I dropped the boy off at school today via private motorized vehicle. I am not going to work today, yet as I was driving the kid I was able to witness the rest of the Elk Grove Thundering Herd go about their daily ritual of grinding out solo commutes to work in other cities.

I'm impressed by the quality of their vehicular units. Very few drive cars like mine, a Honda Civic. No, they were mostly SUVs and light duty trucks and mid-sized sedans, but not too many economy cars. I'd wager the average value of each of these units at about $23,000 a piece.

Take a look at the following graph of oil consumption by nation:

then look around your own neighborhood. It's not hard to understand how we consume a quarter of the world's oil, and we do so for such trivial things...like driving a fourteen year old boy to school.

There is no doubt that China and India will develop (they are developing) their own suburban enclaves that will encircle their old cities, as people there will tire of pollution plagued environments and seek to escape to the fresh air of the suburbs twenty two miles distant. They'll still need to work in those same cities, so these nation's inhabitants will grind out their own commutes. They are developing, and you can see from the graph that even during a global economic slowdown they've increased their consumption. Our consumption dropped significantly due to the popping of our hallucinated economic bubble. We don't manufacture anything anymore, nor are we bulldozing tens of thousands of acres annually to build new sprawl (only 351,000 new housal units were built last year), so a lot less oil is being consumed here. For now.

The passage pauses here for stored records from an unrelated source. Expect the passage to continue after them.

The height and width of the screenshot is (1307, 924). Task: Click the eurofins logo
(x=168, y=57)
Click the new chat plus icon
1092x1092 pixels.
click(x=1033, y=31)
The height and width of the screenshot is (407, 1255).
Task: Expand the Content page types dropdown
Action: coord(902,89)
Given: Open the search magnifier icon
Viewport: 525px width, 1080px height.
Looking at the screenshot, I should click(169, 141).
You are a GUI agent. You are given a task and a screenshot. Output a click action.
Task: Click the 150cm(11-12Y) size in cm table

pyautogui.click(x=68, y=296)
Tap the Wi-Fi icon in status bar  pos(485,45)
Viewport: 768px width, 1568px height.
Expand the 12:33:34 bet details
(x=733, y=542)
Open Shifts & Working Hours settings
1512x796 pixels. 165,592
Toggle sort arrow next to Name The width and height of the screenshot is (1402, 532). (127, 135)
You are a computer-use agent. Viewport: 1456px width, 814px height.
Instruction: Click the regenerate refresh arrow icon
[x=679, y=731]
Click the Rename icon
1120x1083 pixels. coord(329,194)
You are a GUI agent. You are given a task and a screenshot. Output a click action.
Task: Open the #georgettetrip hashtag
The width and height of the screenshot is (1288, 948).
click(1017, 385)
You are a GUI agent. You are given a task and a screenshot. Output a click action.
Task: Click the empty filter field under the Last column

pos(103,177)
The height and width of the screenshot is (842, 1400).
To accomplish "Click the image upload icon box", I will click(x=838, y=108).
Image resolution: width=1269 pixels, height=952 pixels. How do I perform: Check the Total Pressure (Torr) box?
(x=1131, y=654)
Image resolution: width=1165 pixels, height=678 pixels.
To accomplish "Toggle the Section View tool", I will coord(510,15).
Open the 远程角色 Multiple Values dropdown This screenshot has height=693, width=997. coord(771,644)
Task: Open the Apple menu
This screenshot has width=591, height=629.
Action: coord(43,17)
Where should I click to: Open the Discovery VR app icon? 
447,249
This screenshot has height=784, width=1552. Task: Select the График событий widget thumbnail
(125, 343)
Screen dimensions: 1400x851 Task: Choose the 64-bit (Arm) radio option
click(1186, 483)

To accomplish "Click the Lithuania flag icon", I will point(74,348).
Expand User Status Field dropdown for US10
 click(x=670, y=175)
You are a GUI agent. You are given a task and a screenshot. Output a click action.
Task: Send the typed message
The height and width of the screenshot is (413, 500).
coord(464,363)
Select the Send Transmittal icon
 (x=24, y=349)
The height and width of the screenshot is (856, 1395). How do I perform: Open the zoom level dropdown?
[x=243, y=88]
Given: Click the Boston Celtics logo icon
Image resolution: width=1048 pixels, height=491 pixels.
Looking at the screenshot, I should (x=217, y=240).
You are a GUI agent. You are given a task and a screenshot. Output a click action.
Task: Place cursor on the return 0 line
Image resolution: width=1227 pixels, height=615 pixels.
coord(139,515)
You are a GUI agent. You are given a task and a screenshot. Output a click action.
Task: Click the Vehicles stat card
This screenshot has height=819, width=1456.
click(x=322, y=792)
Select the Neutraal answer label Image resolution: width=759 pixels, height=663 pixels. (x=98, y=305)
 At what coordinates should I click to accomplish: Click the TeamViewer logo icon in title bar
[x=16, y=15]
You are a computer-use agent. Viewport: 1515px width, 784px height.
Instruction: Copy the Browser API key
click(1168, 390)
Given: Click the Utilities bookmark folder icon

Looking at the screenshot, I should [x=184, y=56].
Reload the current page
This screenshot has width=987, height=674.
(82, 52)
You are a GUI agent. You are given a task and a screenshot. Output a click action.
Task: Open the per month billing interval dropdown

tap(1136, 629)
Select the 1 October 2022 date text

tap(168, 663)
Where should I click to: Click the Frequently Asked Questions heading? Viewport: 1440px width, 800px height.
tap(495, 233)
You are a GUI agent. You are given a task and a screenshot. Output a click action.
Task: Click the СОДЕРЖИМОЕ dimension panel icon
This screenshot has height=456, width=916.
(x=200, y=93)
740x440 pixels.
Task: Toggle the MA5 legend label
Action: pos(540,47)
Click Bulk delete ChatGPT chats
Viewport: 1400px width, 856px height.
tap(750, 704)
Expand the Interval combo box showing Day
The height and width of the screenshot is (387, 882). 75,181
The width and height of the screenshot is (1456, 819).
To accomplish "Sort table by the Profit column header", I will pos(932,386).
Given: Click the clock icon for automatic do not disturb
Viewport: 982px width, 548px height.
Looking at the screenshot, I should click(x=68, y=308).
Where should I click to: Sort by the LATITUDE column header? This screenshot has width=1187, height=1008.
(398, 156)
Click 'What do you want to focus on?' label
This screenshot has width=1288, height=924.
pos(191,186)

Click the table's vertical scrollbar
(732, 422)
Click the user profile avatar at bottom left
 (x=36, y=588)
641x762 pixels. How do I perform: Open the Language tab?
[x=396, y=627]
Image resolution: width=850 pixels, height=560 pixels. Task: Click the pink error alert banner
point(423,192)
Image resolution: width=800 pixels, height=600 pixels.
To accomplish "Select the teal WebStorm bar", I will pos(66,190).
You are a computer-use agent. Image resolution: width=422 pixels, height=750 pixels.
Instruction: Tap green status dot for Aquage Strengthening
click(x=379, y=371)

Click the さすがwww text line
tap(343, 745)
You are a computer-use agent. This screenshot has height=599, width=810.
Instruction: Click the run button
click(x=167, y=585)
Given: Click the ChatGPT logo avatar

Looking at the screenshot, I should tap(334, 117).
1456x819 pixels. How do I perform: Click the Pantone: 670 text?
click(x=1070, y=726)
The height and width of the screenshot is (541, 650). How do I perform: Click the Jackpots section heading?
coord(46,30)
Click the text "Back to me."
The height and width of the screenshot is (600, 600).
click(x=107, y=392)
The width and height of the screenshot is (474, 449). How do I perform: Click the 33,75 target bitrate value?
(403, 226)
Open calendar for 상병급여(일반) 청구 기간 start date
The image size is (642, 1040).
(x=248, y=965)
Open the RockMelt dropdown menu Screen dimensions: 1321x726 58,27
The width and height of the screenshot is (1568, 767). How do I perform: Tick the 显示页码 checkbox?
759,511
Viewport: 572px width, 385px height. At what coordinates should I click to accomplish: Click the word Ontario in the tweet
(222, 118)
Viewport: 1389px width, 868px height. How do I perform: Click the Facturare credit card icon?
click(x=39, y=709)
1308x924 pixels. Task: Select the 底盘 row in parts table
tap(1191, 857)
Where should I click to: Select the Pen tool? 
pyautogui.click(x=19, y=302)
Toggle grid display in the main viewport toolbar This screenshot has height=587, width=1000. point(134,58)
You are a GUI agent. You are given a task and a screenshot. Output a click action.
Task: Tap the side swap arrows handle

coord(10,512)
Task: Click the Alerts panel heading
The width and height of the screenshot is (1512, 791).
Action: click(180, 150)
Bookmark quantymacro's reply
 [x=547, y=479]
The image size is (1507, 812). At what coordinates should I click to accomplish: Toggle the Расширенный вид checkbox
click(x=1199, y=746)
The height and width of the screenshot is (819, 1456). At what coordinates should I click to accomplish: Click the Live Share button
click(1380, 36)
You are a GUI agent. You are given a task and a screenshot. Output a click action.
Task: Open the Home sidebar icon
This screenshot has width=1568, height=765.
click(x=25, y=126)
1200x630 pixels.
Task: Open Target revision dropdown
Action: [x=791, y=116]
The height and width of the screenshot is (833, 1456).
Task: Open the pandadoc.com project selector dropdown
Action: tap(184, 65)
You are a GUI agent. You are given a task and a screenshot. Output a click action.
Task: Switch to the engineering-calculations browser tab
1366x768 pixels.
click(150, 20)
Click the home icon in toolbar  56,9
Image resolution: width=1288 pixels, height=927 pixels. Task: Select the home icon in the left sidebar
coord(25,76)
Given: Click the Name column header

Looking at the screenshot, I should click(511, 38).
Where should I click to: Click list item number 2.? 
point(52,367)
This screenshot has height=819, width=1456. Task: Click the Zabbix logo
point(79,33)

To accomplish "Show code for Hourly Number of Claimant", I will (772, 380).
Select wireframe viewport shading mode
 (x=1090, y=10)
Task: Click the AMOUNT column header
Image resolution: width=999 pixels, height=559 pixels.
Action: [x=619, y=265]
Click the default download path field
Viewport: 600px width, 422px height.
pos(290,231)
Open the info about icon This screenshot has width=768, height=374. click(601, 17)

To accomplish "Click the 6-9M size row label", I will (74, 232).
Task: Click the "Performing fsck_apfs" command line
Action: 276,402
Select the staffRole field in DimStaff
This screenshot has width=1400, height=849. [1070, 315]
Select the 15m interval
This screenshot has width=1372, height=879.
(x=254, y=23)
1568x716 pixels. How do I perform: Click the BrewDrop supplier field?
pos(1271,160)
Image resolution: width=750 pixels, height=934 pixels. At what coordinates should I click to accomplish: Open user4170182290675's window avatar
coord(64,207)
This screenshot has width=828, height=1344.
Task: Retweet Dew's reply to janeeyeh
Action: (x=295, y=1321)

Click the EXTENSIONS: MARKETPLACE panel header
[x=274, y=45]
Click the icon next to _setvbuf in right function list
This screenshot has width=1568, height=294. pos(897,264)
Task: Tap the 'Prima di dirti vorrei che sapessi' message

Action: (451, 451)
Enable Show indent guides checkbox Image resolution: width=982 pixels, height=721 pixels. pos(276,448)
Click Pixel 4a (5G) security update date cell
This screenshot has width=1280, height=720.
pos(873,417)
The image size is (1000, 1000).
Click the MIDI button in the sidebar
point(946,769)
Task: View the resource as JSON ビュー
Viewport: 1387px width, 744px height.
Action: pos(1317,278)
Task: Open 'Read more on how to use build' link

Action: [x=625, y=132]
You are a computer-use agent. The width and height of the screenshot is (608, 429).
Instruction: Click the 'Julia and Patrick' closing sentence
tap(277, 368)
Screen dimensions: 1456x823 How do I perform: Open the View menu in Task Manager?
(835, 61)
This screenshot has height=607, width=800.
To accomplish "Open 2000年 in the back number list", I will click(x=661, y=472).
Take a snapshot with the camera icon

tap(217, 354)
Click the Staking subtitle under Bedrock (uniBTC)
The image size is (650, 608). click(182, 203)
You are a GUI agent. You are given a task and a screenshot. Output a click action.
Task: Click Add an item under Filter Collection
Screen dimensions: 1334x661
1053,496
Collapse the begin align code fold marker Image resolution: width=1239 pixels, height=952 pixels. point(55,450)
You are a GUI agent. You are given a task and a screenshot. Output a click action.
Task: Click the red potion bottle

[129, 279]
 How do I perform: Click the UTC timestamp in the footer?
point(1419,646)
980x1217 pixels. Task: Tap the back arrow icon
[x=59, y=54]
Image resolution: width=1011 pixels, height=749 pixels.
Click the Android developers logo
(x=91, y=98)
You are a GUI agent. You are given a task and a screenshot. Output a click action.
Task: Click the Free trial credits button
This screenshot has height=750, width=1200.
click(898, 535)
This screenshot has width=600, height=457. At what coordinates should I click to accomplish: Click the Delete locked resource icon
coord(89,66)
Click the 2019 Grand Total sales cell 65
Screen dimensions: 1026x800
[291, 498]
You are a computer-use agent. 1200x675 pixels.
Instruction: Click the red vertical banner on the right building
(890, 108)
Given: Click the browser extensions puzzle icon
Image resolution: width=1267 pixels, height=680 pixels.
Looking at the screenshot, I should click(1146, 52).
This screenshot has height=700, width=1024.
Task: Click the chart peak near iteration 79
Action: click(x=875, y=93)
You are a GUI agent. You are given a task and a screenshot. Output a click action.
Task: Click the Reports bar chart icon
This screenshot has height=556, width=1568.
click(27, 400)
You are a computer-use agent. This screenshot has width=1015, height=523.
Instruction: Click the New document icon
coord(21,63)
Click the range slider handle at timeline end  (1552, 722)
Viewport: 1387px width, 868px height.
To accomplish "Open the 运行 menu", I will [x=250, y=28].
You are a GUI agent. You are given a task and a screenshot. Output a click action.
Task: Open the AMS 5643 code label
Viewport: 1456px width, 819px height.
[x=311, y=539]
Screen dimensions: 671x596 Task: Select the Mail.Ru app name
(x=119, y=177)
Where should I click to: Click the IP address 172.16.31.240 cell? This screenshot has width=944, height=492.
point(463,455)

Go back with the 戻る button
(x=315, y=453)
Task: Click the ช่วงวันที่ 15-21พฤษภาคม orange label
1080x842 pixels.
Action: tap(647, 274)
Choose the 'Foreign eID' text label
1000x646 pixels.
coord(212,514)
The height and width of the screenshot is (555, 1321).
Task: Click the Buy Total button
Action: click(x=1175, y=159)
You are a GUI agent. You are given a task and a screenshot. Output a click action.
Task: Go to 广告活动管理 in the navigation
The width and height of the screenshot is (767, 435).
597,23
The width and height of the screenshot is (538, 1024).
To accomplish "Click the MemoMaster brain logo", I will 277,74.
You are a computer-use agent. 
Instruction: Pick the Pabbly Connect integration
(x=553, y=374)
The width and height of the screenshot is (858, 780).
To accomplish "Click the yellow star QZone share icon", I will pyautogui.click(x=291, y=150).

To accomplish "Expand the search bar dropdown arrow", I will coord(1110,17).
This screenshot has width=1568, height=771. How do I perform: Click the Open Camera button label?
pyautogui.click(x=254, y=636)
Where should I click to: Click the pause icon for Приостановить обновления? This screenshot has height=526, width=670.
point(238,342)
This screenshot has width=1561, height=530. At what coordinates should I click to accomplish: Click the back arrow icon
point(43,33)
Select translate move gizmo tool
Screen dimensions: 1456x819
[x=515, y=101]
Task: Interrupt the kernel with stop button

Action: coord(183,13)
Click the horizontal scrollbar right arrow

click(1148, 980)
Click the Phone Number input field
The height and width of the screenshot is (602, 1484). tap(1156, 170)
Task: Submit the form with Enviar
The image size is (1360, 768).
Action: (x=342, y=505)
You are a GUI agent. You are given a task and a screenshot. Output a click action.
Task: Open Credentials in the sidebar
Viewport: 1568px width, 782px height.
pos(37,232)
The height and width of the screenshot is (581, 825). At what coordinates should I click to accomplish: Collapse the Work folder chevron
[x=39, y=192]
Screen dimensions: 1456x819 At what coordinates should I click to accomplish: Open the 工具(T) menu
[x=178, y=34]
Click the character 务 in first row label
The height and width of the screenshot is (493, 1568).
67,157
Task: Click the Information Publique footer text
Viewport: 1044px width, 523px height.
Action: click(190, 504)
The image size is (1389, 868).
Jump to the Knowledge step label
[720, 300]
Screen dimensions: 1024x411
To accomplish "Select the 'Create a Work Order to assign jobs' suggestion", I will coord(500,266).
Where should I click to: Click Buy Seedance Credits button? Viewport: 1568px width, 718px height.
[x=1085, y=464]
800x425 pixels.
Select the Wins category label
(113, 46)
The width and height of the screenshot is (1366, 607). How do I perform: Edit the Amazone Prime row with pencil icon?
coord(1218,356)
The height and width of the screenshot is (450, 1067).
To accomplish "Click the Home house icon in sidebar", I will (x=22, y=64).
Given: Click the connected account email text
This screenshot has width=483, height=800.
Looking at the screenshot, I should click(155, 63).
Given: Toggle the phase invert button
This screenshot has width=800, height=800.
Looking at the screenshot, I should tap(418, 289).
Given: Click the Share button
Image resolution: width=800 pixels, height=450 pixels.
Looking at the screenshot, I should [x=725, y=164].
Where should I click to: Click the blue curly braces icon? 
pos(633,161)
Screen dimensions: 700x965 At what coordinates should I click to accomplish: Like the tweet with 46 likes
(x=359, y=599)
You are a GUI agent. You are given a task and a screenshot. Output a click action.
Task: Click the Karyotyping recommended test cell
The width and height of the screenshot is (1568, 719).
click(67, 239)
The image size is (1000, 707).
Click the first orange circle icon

The investment we've plowed into our roads and bridges and our beautiful private vehicles is all so dependent on easy, cheap access to 18.6 million barrels of oil a day, or 6.8 billion barrels per year. All of ANWR has 10 billion barrels.

So the entirety of Alaska's Arctic Refuge is but for less than two years of continued Elk Grovian commuting to work. Our economy loves to stress the value of purchasing more fuel efficient vehicles or perhaps even batterized ones, claiming a whopping 30% savings in annual fuel costs yet all you'd have to do to get a 50% reduction is to fill that seat next to you with another soul and have no capital outlays whatsoever by doing so. No capital outlays while increasing your social capital. There's an idea that's past due.

But we'd rather trade our $23,000 gasoline cars in for $35,000 batterized cars and continue to drive solo sixty miles a day to our cubicles in other cities. And for that, I should thank you for keeping our economy afloat for a few years longer. I will do my part and drive my boy home from school today.